Spinners $A$ and $B$ are spun. On each spinner, the arrow is equally likely to land on each number. What is the probability that the product of the two spinners' numbers is even?

$\textbf{(A)}\ \dfrac14\qquad \textbf{(B)}\ \dfrac13\qquad \textbf{(C)}\ \dfrac12\qquad \textbf{(D)}\ \dfrac23\qquad \textbf{(E)}\ \dfrac34$

$\textbf{D}$

If the product is odd, both the two spinners' numbers are odd. The probability that the product is odd is $\dfrac12\times\dfrac23=\dfrac13$. Hence, the probability that the product is even is $1-\dfrac13=\dfrac23$.

At a party there are only single women and married men with their wives. The probability that a randomly selected woman is single is $\dfrac25$. What fraction of the people in the room are married men?

$\textbf{(A)}\ \dfrac13\qquad \textbf{(B)}\ \dfrac38\qquad \textbf{(C)}\ \dfrac25\qquad \textbf{(D)}\ \dfrac{5}{12}\qquad \textbf{(E)}\ \dfrac35$

$\textbf{B}$

Assuming there are $5$ women in the room, of which $5 \times \dfrac25 = 2$ are single and $5-2=3$ are married. Each married woman came with her husband, so there are $3$ married men in the room as well for a total of $5+3=8$ people. The fraction of the people that are married men is $\dfrac38$.

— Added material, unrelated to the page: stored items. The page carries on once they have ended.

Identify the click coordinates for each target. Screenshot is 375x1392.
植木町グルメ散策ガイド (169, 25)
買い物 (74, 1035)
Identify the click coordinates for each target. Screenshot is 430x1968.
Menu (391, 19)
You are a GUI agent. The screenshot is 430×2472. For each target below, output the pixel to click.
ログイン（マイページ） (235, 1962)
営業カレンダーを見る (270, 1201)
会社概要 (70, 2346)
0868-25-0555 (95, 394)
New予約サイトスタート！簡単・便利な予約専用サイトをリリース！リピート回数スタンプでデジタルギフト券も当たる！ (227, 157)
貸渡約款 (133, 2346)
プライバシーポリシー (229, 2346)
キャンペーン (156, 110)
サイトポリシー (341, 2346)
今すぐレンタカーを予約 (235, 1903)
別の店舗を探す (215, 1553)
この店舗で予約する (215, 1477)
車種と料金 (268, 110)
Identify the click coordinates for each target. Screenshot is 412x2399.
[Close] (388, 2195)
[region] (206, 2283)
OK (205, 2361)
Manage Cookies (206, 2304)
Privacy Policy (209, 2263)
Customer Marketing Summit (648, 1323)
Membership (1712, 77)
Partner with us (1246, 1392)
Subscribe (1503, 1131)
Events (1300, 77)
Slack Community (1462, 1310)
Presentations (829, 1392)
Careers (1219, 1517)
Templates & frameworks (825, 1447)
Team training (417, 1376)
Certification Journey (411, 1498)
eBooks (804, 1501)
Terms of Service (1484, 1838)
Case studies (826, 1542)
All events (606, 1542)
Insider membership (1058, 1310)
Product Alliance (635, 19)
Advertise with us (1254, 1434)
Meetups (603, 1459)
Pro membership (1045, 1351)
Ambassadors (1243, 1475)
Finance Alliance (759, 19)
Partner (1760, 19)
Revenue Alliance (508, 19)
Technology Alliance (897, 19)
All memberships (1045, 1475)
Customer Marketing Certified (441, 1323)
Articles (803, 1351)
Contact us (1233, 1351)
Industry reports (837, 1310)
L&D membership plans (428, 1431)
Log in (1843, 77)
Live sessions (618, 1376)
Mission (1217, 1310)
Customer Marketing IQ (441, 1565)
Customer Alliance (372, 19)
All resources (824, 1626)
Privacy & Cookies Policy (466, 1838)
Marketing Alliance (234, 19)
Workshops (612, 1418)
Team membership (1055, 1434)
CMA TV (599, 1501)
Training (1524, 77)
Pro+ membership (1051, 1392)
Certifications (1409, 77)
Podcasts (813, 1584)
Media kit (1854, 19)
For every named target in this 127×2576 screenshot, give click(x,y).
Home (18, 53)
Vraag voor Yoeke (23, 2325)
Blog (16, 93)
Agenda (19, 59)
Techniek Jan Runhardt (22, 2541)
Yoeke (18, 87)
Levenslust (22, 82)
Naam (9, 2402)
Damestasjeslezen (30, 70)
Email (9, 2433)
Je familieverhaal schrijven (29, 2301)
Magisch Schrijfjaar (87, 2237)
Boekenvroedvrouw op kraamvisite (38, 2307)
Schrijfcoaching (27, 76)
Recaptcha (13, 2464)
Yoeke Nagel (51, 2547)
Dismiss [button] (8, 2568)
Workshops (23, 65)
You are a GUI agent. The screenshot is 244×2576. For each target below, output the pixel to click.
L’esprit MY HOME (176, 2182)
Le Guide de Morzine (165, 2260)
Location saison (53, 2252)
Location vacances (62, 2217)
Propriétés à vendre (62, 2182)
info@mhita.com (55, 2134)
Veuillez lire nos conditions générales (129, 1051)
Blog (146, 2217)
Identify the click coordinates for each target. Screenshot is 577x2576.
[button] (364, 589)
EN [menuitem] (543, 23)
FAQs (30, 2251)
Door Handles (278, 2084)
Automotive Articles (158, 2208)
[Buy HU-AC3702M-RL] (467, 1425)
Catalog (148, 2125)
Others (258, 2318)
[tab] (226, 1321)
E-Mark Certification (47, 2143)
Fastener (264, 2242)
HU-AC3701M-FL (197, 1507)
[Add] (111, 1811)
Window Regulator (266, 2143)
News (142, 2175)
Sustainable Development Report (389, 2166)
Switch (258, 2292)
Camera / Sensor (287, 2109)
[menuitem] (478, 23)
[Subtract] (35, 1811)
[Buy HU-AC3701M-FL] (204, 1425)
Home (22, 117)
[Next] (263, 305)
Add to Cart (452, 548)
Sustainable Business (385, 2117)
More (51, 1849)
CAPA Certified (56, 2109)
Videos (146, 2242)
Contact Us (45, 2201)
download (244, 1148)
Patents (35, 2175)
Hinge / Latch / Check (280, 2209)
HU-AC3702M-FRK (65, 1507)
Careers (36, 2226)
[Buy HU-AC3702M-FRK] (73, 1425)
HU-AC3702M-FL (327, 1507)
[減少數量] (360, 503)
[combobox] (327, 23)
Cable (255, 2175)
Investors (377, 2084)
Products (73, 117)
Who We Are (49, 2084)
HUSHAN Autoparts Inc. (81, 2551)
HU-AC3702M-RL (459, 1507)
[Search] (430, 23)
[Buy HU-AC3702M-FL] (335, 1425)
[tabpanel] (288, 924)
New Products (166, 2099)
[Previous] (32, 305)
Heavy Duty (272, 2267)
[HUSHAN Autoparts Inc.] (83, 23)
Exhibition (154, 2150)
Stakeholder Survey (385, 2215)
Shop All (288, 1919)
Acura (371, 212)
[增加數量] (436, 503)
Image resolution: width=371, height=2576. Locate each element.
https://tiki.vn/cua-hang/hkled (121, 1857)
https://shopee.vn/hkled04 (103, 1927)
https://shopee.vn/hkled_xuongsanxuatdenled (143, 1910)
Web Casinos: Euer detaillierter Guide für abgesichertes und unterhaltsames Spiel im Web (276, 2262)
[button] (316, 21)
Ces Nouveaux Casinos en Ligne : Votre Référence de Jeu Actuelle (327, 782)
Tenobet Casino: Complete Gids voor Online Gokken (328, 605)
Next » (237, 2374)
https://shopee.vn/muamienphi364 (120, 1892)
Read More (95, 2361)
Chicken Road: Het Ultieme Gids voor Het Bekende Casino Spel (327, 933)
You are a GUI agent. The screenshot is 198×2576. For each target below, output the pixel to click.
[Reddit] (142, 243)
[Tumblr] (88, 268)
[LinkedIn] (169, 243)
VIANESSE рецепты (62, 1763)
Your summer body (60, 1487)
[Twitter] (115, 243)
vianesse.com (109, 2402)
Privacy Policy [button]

Tess runs counterclockwise around rectangular block $JKLM$. She lives at corner $J$. Which graph could represent her straight-line distance from home?

$\textbf{D}$

From $J$ to $K$ she is running away from home. From $K$ to $L$ she is running away from home with a lower slope in the graph. From $L$ to $M$ she is getting closer to home. And finally the distance turns to 0 when she comes back to point $J$. The answer is D.

In the figure, $ABCD$ is a rectangle and $EFGH$ is a parallelogram. Using the measurements given in the figure, what is the length $d$ of the segment that is perpendicular to $\overline{HE}$ and $\overline{FG}$?

$\textbf{(A)}\ 6.8\qquad \textbf{(B)}\ 7.1\qquad \textbf{(C)}\ 7.6\qquad \textbf{(D)}\ 7.8\qquad \textbf{(E)}\ 8.1$

$\textbf{C}$

The area of the parallelogram $EFGH$ can be found in two ways. The first is by taking rectangle $ABCD$ and subtracting four triangles at the corners to create parallelogram $EFGH$. This is\[(4+6)(5+3) - 2 \times \dfrac12 \times 6 \times 5 - 2 \times \dfrac12 \times 3 \times 4 = 80 - 30 - 12 = 38\]The second way is by multiplying the base of the parallelogram such as $\overline{FG}$ with its altitude $d$, which is perpendicular to both bases. $\triangle FGC$ is a $3-4-5$ right triangle so $\overline{FG} = 5$. Set these two representations of the area together.\[5d = 38 \rightarrow d = 7.6\]

Two $4 \times 4$ squares intersect at right angles, bisecting their intersecting sides, as shown. The circle's diameter is the segment between the two points of intersection. What is the area of the shaded region created by removing the circle from the squares?

$\textbf{(A)}\ 16-4\pi\qquad \textbf{(B)}\ 16-2\pi \qquad \textbf{(C)}\ 28-4\pi \qquad \textbf{(D)}\ 28-2\pi \qquad \textbf{(E)}\ 32-2\pi$

$\textbf{D}$

The area of the overlapping square is $2\times2=4$. The diameter of the circle is $2\sqrt2$. Hence, the area of the circle is $\pi\times\left(\sqrt2\right)^2=2\pi$. The area of the shaded region is $2\times4\times4-4-2\pi=28-2\pi$.